*** Task material

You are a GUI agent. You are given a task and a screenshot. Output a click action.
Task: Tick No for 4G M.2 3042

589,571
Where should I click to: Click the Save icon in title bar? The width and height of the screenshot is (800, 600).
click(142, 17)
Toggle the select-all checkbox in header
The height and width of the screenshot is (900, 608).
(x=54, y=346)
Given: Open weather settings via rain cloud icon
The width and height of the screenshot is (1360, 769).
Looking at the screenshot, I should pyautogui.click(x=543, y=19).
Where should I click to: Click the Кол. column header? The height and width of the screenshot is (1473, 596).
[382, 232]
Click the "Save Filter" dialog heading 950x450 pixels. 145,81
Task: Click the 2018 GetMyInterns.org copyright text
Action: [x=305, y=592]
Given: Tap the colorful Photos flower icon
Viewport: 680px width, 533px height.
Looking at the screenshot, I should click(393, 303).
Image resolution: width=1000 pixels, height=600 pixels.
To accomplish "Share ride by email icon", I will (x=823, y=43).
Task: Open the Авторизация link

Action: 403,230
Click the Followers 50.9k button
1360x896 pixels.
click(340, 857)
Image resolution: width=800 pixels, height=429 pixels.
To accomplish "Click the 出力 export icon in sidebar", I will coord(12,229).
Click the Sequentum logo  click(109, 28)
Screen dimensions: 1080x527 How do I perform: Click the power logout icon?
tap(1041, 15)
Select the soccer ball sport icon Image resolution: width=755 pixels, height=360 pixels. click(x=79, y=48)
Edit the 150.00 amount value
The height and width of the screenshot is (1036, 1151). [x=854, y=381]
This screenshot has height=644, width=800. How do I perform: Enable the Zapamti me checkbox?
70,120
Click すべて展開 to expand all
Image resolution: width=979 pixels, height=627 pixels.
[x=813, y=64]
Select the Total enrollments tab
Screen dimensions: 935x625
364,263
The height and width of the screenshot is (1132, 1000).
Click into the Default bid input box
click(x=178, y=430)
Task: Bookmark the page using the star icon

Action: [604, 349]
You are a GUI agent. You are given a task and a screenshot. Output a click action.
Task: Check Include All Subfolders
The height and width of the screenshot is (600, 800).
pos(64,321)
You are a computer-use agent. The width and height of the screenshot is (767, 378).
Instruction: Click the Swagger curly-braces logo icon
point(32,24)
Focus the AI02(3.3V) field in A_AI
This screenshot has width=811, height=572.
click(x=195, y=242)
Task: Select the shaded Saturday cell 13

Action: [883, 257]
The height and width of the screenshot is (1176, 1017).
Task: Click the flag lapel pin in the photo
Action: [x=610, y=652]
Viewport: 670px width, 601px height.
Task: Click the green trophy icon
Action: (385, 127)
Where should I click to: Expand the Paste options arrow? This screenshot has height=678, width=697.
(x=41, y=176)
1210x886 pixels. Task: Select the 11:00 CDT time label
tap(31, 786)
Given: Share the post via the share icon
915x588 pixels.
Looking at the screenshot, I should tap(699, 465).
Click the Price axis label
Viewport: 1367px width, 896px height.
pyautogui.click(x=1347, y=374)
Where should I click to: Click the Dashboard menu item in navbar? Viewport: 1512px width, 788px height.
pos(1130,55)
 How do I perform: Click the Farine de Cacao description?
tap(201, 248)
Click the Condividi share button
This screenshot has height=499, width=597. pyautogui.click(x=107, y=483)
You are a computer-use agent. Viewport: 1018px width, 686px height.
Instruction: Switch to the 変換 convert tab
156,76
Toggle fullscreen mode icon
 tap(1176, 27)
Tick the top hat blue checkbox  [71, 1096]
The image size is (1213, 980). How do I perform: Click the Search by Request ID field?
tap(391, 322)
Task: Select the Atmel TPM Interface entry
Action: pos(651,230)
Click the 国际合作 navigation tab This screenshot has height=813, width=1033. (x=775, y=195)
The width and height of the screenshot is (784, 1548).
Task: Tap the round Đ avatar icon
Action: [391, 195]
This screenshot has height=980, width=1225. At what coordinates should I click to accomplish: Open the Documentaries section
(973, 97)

******

### Work order
If a line in the material contains the word "will", copy that line.

### Written response
To accomplish "Share ride by email icon", I will (x=823, y=43).
To accomplish "Click the 出力 export icon in sidebar", I will coord(12,229).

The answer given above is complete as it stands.